Lonewolf_50 16th May 2013 11:43

glenbrook

It was especially shocking for me reading the final report on AF447 to see that apart from the pitots, nothing actually failed on the aircraft, until everything did.
I enjoyed your summary and your points, but let's not forget the trigger event: something did in fact fail (or become impaired): the pitot system. As noted numerous times in this four year long discussion, Air France had changed to the Goodrich pitot tubes on some of their fleet, but that particular hull had not yet gotten the change. Granted, a system malfunction need not become an emergency (nor an upset) as previously noted hundreds of times. That seems to be a key point of great interest to the flying public, to professional pilots, to regulating authorities, and hopefully the management of airline companies.

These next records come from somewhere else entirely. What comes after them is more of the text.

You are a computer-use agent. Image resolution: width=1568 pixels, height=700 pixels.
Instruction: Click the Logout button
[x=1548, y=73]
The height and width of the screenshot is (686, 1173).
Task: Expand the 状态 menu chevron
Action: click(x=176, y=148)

bubbers44 16th May 2013 12:28

The pilots failed to maintain control with a simple pitot tube problem. They had a procedure to maintain attitude and power but they didn't use it. They chose to pull full back on the side stick against all procedures. They killed hundreds of people for no reason because they did everything wrong.

jcjeant 16th May 2013 16:49

http://i.imgur.com/mKLU2hQ.jpg

Organfreak 16th May 2013 17:03

What's it say?

toffeez 16th May 2013 17:11

The objective of the SNPL is, and always has been, to support their members and to demonstrate that they were not at fault.

It has the merit of being clear.
.

Flytiger 16th May 2013 17:19

@desiter And they had a plane that had little control feedback, basic instruments in the zone of view, and a system of Hal 9000 computers that for some reason they were told would protect them or they were made to believe that would allow them to act in a fashion such as pulling the stick back as necessary and that the ship was unstall-able.

Titanic 2.0 sans the Leo and Kate.

Hal 9000 vs Basic Flight Dynamics/Physics - the latter won.